Skip every picture and copy only the lines from the one containing "Click the slicer vertical scrollbar" to the final line of the records below.

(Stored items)
···

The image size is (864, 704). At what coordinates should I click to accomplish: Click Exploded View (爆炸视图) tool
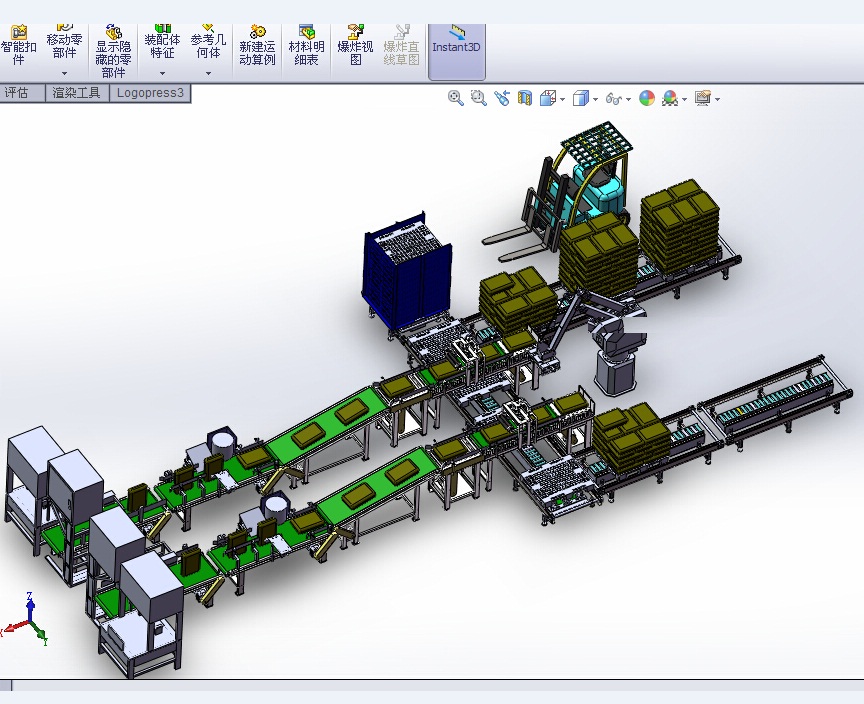tap(355, 47)
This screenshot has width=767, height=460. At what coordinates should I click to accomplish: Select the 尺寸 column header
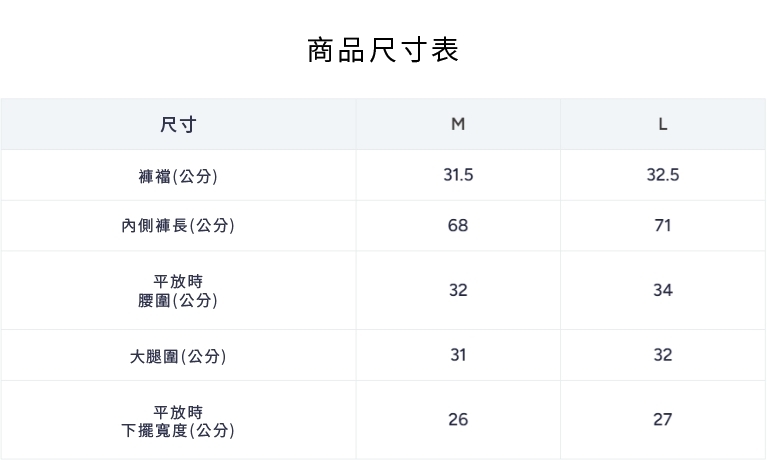tap(178, 125)
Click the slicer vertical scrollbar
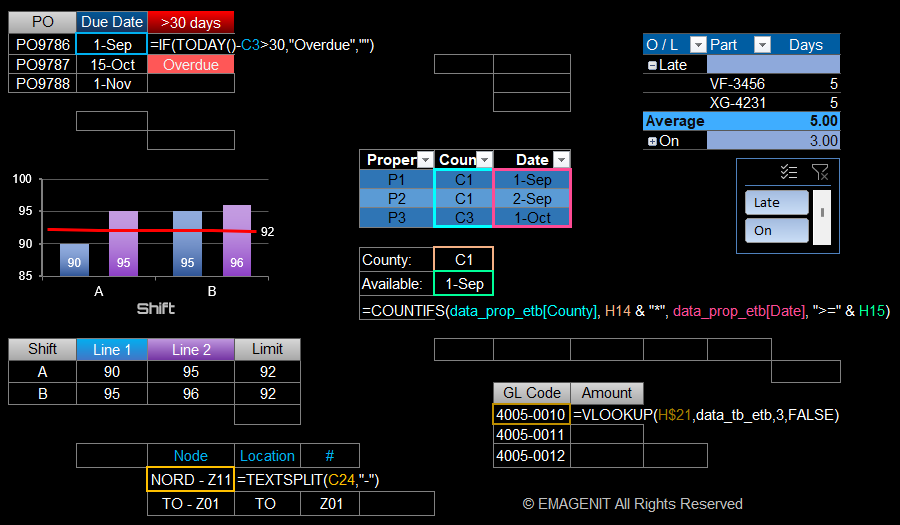The height and width of the screenshot is (525, 900). click(x=823, y=216)
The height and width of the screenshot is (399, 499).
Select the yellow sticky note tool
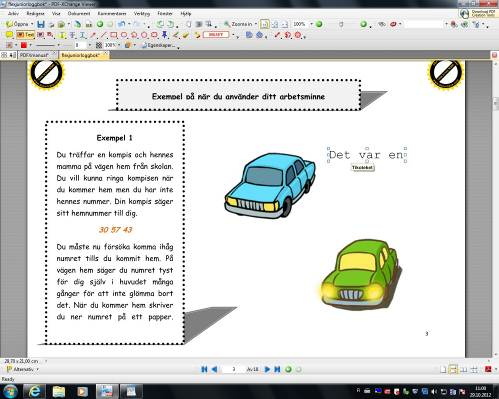(x=9, y=35)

···

** SOLUTION FOR THIS EXERCISE **
Click the slicer vertical scrollbar
The height and width of the screenshot is (525, 900). click(x=823, y=216)
The height and width of the screenshot is (399, 499).
Select the yellow sticky note tool
(x=9, y=35)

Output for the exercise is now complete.